• WORK INSTRUCTIONS:
Below is a listing to repeat exactly, with its pictures left out.

• DATA FOR REVIEW:
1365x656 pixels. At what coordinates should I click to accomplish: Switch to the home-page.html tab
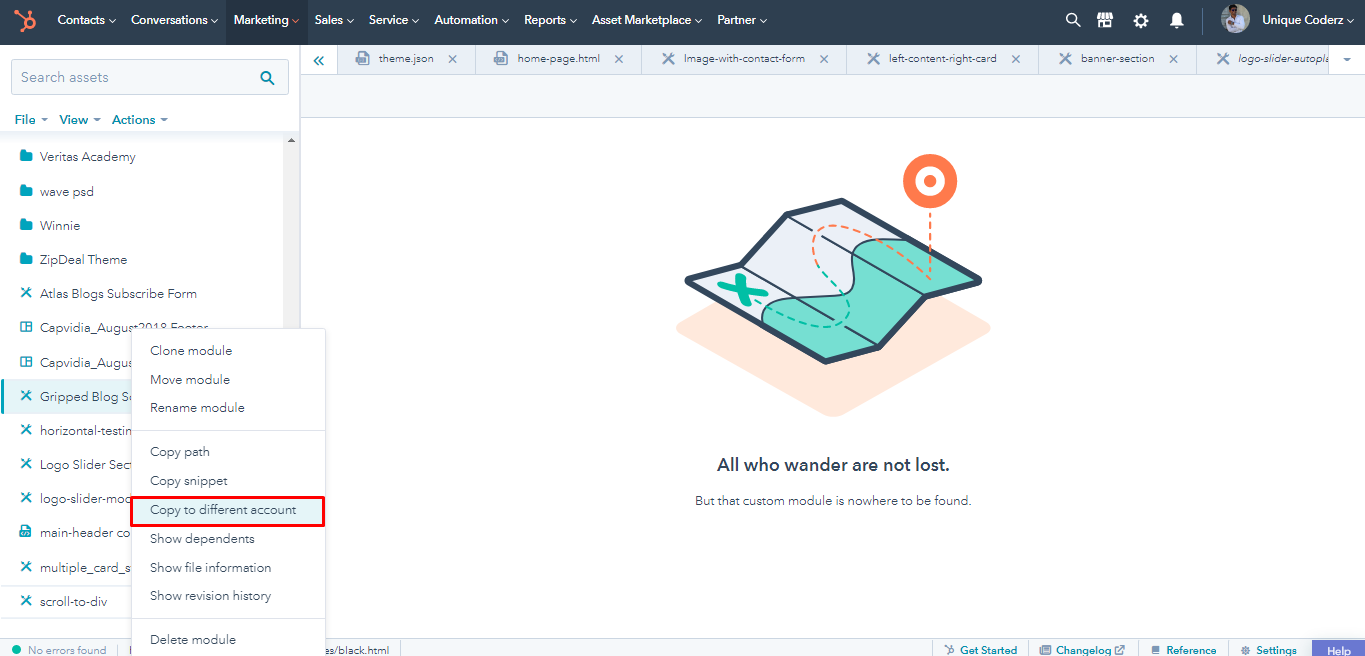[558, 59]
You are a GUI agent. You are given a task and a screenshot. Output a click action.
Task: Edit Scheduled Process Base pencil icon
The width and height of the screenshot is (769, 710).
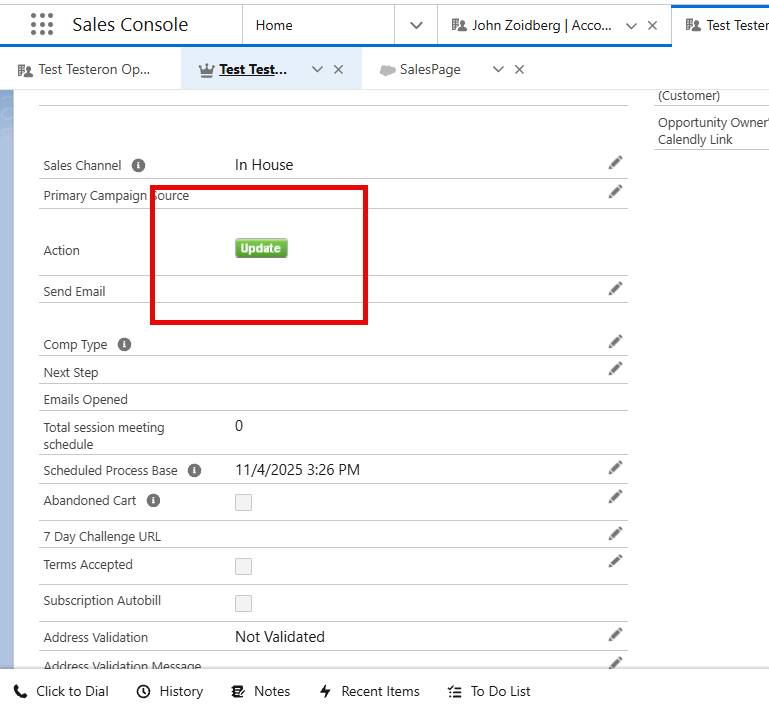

• RESPONSE FOR THIS EXERCISE:
1365x656 pixels. At what coordinates should I click to accomplish: Switch to the home-page.html tab
[558, 59]
You are a GUI agent. You are given a task and a screenshot. Output a click action.
Task: Edit Scheduled Process Base pencil icon
The width and height of the screenshot is (769, 710).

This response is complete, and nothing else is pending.